- [What needs to be done] Copy the data from the line with "Describe the element" up to and including the line with "(290, 244).", word for word and leaving out the pictures.

- [Extracted records]
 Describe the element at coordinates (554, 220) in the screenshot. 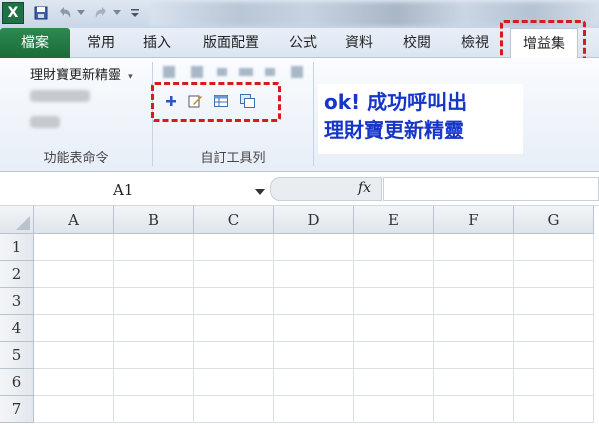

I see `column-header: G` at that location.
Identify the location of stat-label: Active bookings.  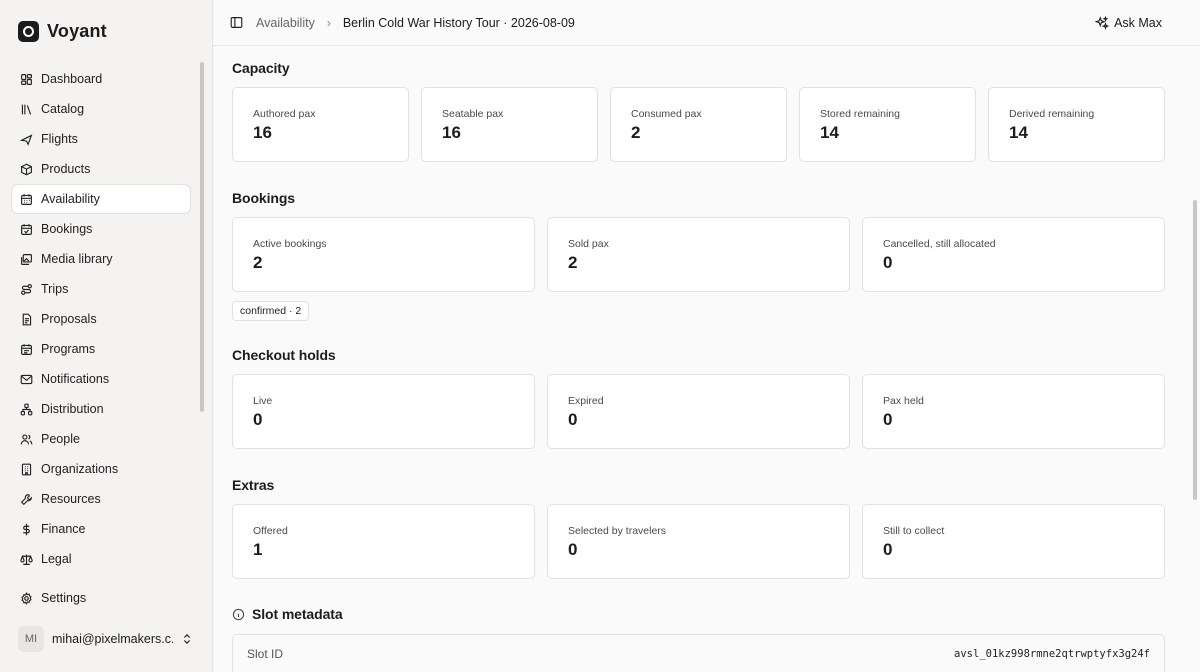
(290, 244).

* * *

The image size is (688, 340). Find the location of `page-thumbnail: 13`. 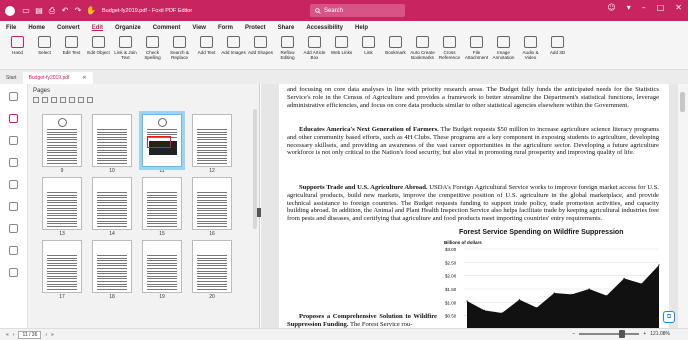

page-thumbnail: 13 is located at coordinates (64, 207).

- [Answer section]
 Describe the element at coordinates (554, 220) in the screenshot. 

I see `column-header: G` at that location.
Identify the location of stat-label: Active bookings.  
(290, 244).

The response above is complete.